New Historians, new understandings of the past, and recent critiques of Zionist discourse
Understandably, therefore, when a group of scholars call into question or challenge the narratives of a nation's past that had previously been taken as true, it is perceived as an attack on the values and ideals that were linked to these narratives and legitimated by them. Similarly, when the dominant representations of a nation's culture and society are called into question, this questioning is also taken to be a challenge to the nation's self-definition--along with its collective values and forms of social interaction.
In Israel, this is precisely what happened beginning in the late 1980s and early 1990s. At that time, a small but vocal group of Israeli scholars, historians, and social scientists began to publish a series of books and articles that called into question long-embraced narratives of Israeli's historical past and widely accepted representations of Israeli society. These scholars, who have come to be known as "new historians" and "critical sociologists," were, for the most part, members of a generation born after the founding of the State of Israel in 1948. They had grown to maturity during a period in which Israel ruled over a resisting population now numbering more than one million Arabs.
While the perspective of the older generation had been shaped by the realities of the Holocaust, the ideology of Labor Zionism, and,. the trauma of the 1948 War [of Independence], the new generation of scholars had known a very different set of realities, shaped by the Israeli occupation of the West Bank and Gaza, the Yom Kippur War of 1973, the controversial 1982 invasion of Lebanon, and the Palestinian Intifada that erupted in 1987. Strongly affected by the strength of the emerging Palestinian nationalism, and confronted with the increasingly resistant Palestinian population ruled by Israel since 1967, many Israeli intellectuals and academicians had reached the conclusion that notwithstanding the way in which history had been taught to them, the Israeli-Palestinian conflict stood at the center of Israeli history and the formation of Israeli society.
Reading the writings of this younger generation of scholars, one is struck by the sense of shock and also disillusionment that they felt. In the process of working their way through documents that until the early 1980s had been classified as secret, these scholars quickly recognized that the versions of Israeli history and the descriptions of Israeli society currently in vogue among the majority of scholars were contradicted by new evidence.

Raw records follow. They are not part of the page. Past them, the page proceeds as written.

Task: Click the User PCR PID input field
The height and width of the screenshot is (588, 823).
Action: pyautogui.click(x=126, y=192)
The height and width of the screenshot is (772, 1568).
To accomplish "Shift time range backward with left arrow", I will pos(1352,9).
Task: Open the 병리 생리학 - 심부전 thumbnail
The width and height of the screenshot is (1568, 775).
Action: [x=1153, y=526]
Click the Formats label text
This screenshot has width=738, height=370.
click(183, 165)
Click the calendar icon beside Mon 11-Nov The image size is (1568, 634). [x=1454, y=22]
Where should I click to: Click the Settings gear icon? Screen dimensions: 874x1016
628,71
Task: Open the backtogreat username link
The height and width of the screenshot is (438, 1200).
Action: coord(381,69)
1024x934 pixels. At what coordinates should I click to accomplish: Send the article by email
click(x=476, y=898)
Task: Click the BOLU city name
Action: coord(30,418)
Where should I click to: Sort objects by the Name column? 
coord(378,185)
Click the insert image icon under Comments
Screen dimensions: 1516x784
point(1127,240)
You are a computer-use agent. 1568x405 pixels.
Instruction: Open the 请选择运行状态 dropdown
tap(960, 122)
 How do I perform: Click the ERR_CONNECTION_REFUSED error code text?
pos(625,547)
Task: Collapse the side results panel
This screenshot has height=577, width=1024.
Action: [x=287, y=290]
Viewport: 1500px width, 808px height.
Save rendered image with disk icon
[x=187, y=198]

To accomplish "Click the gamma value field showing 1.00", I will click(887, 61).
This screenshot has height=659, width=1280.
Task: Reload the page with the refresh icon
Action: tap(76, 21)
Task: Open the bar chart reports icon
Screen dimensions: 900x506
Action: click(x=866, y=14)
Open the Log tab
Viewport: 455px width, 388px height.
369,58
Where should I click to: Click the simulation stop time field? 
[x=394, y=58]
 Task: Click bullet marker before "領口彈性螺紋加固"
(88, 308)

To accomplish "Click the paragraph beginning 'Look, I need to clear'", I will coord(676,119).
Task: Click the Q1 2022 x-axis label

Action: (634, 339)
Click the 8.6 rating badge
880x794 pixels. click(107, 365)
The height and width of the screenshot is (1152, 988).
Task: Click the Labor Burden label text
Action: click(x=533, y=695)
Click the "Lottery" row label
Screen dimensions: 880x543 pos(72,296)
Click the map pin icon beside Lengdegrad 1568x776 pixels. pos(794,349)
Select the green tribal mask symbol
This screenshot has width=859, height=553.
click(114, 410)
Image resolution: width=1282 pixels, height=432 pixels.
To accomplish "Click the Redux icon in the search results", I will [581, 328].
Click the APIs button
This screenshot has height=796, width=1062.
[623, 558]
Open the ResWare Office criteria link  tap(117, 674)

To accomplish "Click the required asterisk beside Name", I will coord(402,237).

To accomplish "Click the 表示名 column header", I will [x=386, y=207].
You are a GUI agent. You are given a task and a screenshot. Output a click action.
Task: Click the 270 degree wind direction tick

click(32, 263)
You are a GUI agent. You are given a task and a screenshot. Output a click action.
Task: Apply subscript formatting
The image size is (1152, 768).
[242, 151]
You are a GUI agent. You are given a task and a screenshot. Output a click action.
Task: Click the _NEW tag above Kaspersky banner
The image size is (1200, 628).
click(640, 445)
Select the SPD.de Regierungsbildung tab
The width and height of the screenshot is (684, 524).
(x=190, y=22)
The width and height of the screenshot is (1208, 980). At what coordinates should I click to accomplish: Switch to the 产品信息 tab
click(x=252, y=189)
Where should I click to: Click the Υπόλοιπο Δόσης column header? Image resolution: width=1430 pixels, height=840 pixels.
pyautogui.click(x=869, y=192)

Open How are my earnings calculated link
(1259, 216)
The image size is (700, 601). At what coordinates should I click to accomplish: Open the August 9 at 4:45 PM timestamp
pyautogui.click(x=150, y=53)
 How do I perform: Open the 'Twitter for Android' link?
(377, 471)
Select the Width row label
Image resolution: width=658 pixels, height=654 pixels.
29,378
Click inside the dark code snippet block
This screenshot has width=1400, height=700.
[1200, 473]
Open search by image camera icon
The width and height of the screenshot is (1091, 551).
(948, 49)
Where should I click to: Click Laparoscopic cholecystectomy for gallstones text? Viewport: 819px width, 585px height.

One historian, Benny Morris, undertook to examine, village by village, the factors that had contributed to the flight, of 3-4 million Palestinian Arabs in 1948. Most Israeli accounts placed the responsibility for the exodus squarely on the shoulders of the Palestinians and particularly their leaders. Such a view had become conventional wisdom among Israelis and was taught to generation after generation of students. In The Birth of the Palestinian Refugee Problem, Morris set forth a detailed, nuanced, multi-causal account of the exodus in which the factors responsible for the exodus varied according to the place and the conditions. What so outraged many of Morris's readers was his conclusion that deliberate expulsions by Israeli military forces and outrageous acts of mass violence by unofficial Israeli military units had contributed to the Arab exodus in a significant way.